§ Предоставленный текст:
■ ■ ■ ■

Теперь мне бы хотелось поговорить о признаках романтического произведения.

Во-первых, почти в каждом романтическом произведении  нет дистанции между героем и автором.

Во-вторых, автор героя не судит, но даже если о нем говориться что-то плохое, сюжет так выстроен, что герой как бы не виноват. Сюжет в романтическом произведении, как правило, романтический. Так же романтики выстраивают особое отношение с природой, им по душе бури, грозы, катаклизмы.

   Романтизм был целой эпохой в истории искусства вообще и литературы, в частности. Эпохой неспокойной, так как зарождался он годы Французской революции, которая, собственно, и вызвала его к жизни. Но обо всем по порядку, и сначала определение.

Романтизм – 1) в широком смысле слова – художественный метод, в котором доминирующее значение имеет  субъективная позиция писателя по отношению к изображаемым явлениям жизни, тяготение не столько к воспроизведению, сколько к пересозданию действительности, что ведет к развитию в особенности условных форм творчества (фантастика, гротеск, символичность и т.д.), к выдвижению на первый рлан исключительных характеров и сюжетов, к усилению субъективно-оценочных элементов  в речи и к произвольности композиционных связей. Это проистекает  из стремления писателя-романтика уйти от не удовлетворяющей его действительности, ускорить ее развитие, или, наоборот, вернуть к прошлому, приблизить в образах желаемое или отбросить неприемлемое. Вполне понятно, что в зависимости от конкретных исторических, экономических, географических и прочих условий характер романтизма менялся, возникали  различные его виды. Романтика  как  основное понятие романтизма есть неотъемлемая часть действительности. Суть ее – мечта, то есть духовное представление о действительности, становящееся на место действительности.

2) Однако наиболее полно романтизм проявился как литературное течение в литературах европейских стран и  литературе Соединенных Штатов Америки в начале XIX века. Первыми теоретиками этого направления стали немецкие писатели-  братья Август Вильгельм  и Фридрих Шлегели. В 1798 –1800 годах они напечатали в журнале «Атеней» серию фрагментов, которая явилась программой европейского романтизма. Суммируя написанное в этих произведениях, можно отметить некоторые общие для всех романтиков черты: неприятие прозы жизни, презрение к миру денежных интересов и мещанского благополучия, отторжение идеалов буржуазного настоящего и, как следствие,  поиск этих самых идеалов внутри себя. Собственно, отказ  романтиков от  реального изображения действительности был продиктован именно тем, что действительность, по их мнению, была антиэстетична.  Отсюда такие характерные черты романтизма, как  субъективизм и тенденция к универсализму в сочетании с крайним индивидуализмом. «Мир души торжествует победу над внешним миром»[1], как писал Гегель. То есть, через художественный образ писатель выражает прежде всего  свое  личное отношение к изображаемому явлению жизни. Создавая образ, романтик руководствуется не столько объективной логикой развития явлений, сколько логикой собственного восприятия. Романтик прежде всего, повторимся, крайний индивидуалист. Он смотрит на мир «сквозь призму сердца», по выражению Жуковского. Причем сердца собственного.

■ ■ ■ ■

§ Исходные данные:
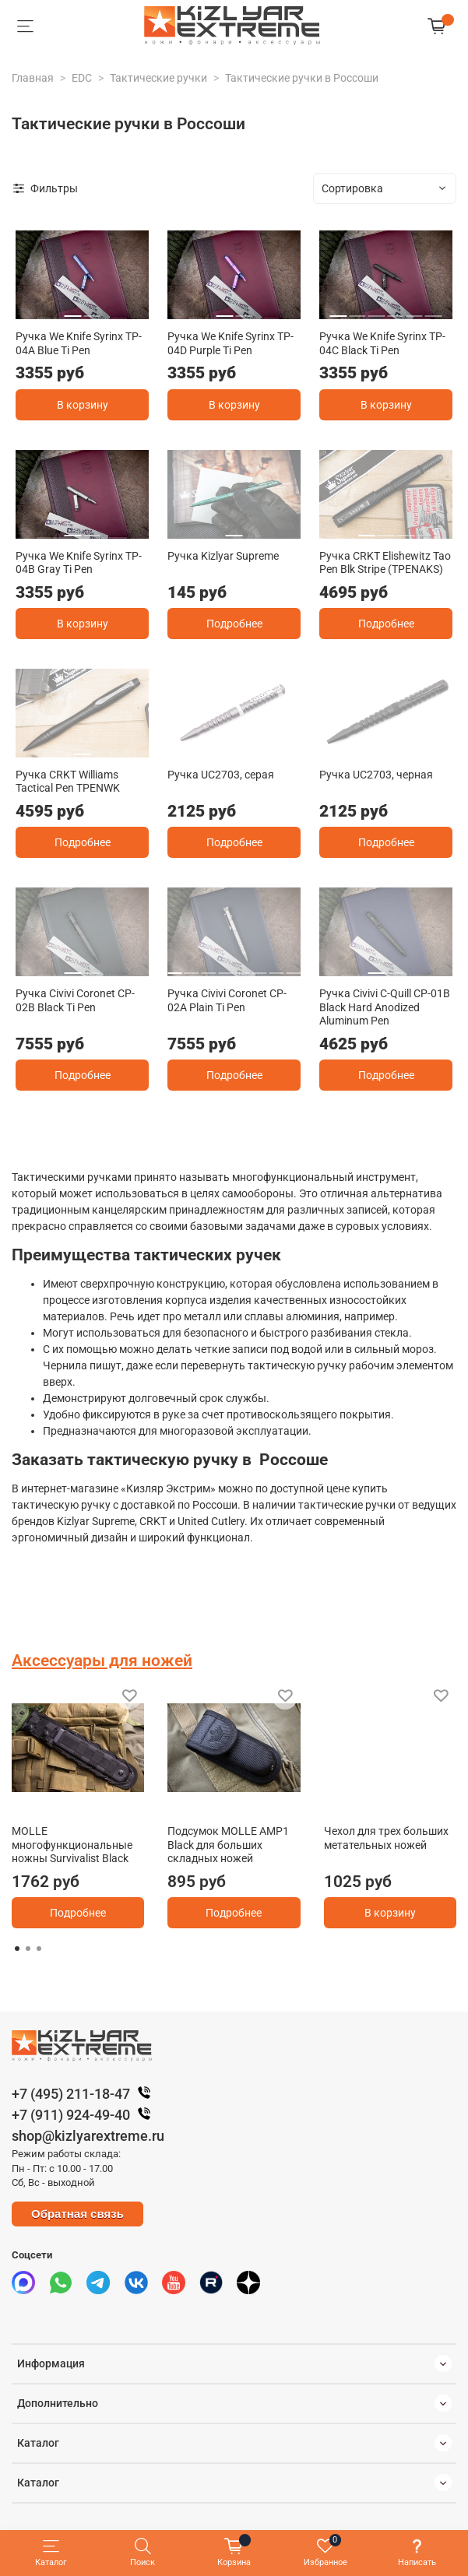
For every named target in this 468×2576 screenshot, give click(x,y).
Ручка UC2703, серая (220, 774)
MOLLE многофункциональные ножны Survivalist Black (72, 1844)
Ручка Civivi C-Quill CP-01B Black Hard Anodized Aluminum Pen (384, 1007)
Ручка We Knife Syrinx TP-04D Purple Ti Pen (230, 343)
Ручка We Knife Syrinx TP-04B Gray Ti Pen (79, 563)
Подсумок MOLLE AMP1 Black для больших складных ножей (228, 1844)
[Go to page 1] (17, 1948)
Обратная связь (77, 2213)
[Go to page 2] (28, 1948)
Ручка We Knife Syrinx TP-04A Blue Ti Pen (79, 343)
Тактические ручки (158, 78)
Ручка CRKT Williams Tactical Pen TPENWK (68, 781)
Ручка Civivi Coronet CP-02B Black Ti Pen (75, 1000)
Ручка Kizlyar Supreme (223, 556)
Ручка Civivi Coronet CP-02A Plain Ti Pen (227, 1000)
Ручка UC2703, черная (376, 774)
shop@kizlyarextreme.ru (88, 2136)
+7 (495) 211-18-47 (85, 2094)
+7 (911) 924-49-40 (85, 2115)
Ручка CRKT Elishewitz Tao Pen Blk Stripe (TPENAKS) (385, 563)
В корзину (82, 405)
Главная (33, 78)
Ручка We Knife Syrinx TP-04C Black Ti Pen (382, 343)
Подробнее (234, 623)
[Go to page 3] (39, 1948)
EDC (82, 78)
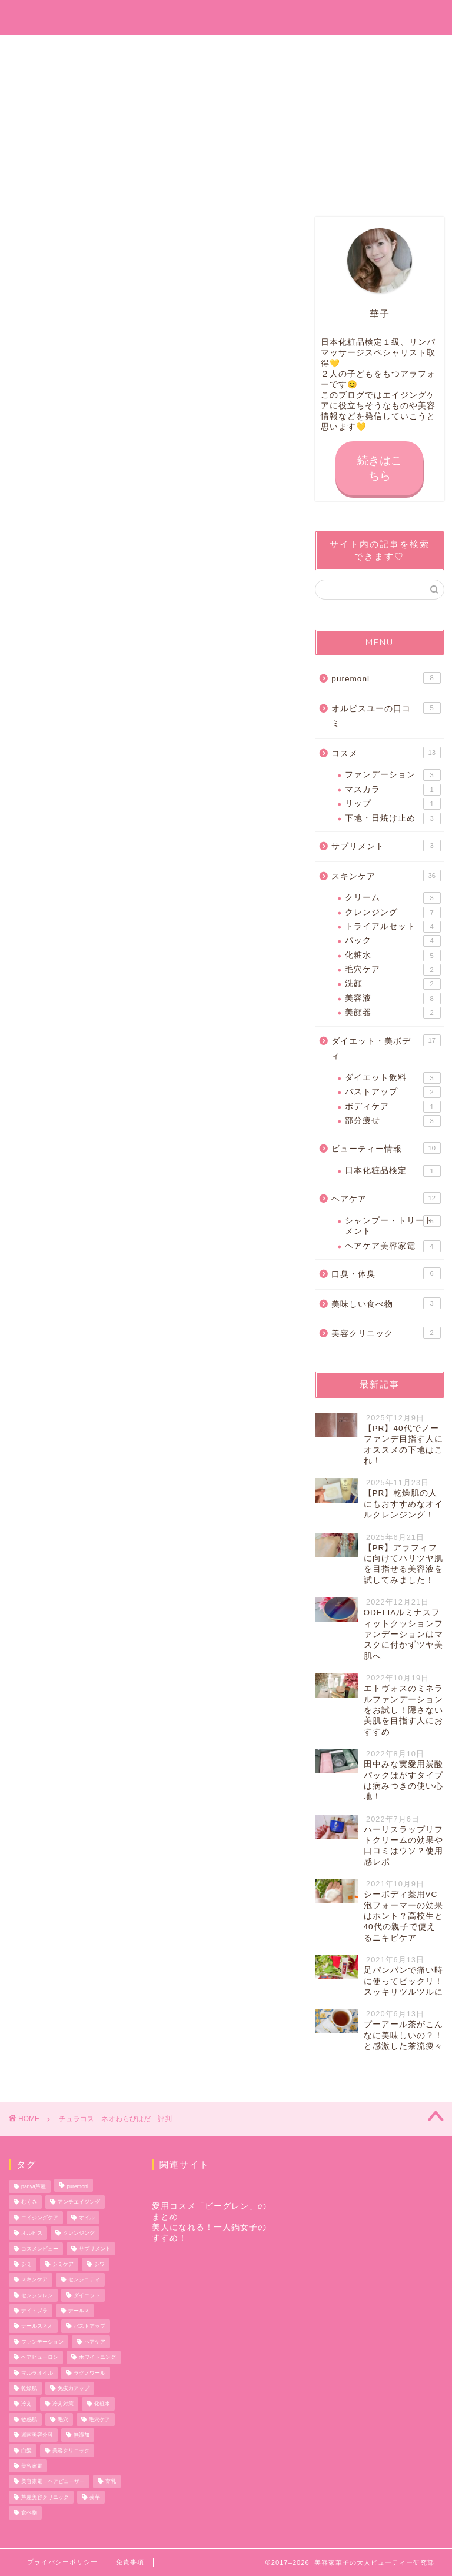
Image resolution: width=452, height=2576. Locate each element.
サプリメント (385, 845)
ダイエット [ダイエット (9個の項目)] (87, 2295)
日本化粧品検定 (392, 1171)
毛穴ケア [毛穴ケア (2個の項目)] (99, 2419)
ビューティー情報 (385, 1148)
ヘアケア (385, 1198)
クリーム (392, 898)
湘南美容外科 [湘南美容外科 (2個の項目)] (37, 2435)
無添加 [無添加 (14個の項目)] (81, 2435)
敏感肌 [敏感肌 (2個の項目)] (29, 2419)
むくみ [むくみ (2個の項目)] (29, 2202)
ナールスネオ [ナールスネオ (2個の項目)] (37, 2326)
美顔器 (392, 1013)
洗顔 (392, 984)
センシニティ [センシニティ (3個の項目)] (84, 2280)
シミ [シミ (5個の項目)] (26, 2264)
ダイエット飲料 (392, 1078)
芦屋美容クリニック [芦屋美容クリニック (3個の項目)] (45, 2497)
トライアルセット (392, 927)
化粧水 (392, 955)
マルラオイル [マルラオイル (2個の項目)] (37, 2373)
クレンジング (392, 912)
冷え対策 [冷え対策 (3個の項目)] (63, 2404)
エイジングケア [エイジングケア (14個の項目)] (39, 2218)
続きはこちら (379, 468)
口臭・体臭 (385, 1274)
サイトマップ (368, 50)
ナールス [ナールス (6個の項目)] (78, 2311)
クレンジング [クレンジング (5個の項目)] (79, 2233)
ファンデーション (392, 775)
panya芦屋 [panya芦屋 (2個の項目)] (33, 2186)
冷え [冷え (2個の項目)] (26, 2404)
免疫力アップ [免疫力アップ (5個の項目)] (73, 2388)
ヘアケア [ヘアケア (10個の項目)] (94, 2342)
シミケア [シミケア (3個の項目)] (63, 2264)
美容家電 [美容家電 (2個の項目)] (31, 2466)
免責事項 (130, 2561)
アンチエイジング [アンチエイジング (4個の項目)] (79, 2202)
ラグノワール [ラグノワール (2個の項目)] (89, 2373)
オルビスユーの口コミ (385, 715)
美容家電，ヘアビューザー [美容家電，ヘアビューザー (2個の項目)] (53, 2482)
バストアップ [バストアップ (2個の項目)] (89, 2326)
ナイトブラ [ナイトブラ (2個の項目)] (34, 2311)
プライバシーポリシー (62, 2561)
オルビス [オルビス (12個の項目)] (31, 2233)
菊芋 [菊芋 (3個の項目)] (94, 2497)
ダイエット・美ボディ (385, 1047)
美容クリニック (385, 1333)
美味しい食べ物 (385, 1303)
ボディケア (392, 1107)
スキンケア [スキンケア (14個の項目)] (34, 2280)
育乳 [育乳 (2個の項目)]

■ ■ ■ ■

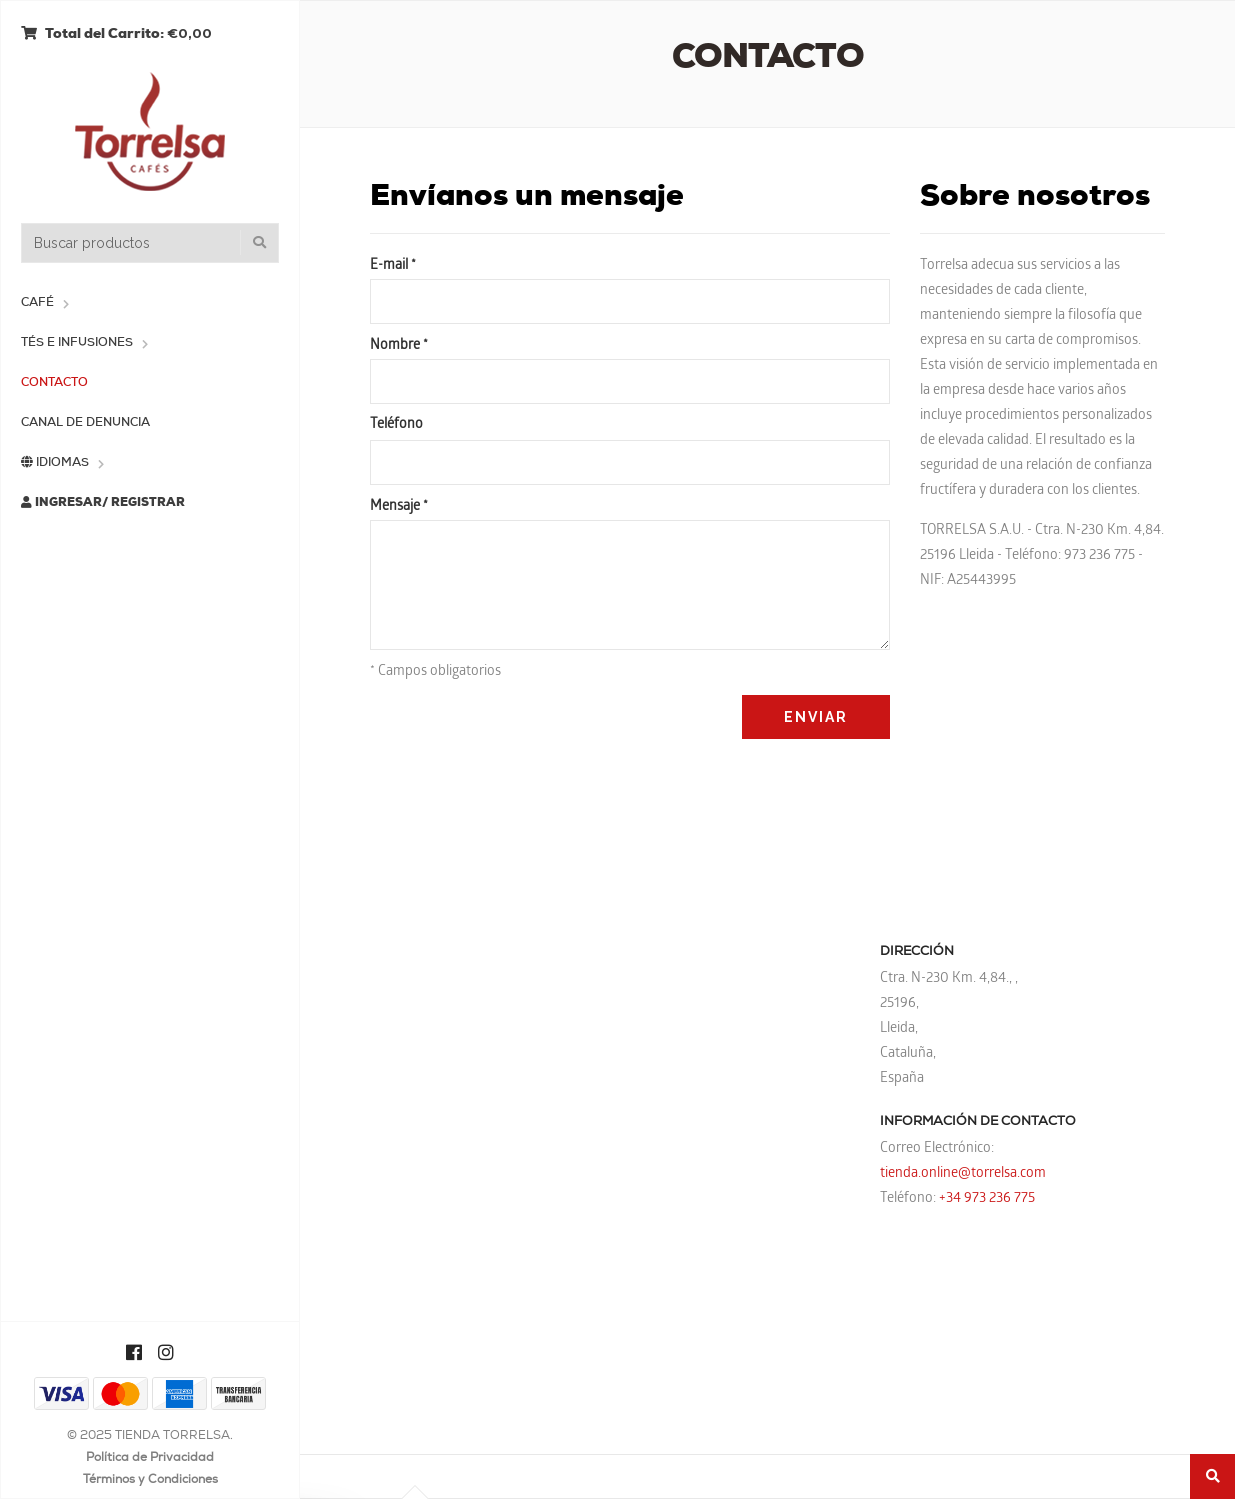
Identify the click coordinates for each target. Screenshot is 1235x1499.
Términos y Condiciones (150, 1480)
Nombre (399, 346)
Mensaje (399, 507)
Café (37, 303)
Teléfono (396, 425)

■ ■ ■ ■

§ Задание A: Извлеките из текста о романтизме фрагмент от слов «Во-вторых, автор героя» до слов «бури, грозы, катаклизмы.» включительно.
§ Задание B: В каком журнале, согласно тексту о романтизме, братья Шлегели напечатали серию фрагментов, ставшую программой европейского романтизма?
§ Задание C: Представьте в виде списка абзац текста о романтизме, начинающийся словами «Во-вторых, автор героя не судит», сохранив его основные факты.

§ Полный ответ A:
Во-вторых, автор героя не судит, но даже если о нем говориться что-то плохое, сюжет так выстроен, что герой как бы не виноват. Сюжет в романтическом произведении, как правило, романтический. Так же романтики выстраивают особое отношение с природой, им по душе бури, грозы, катаклизмы.

§ Полный ответ B: В журнале «Атеней».

§ Полный ответ C:
- Автор не судит героя.
- Даже если о герое говорится что-то плохое, сюжет выстроен так, что герой как бы не виноват.
- Сюжет в романтическом произведении, как правило, романтический.
- Романтики выстраивают особое отношение с природой: им по душе бури, грозы, катаклизмы.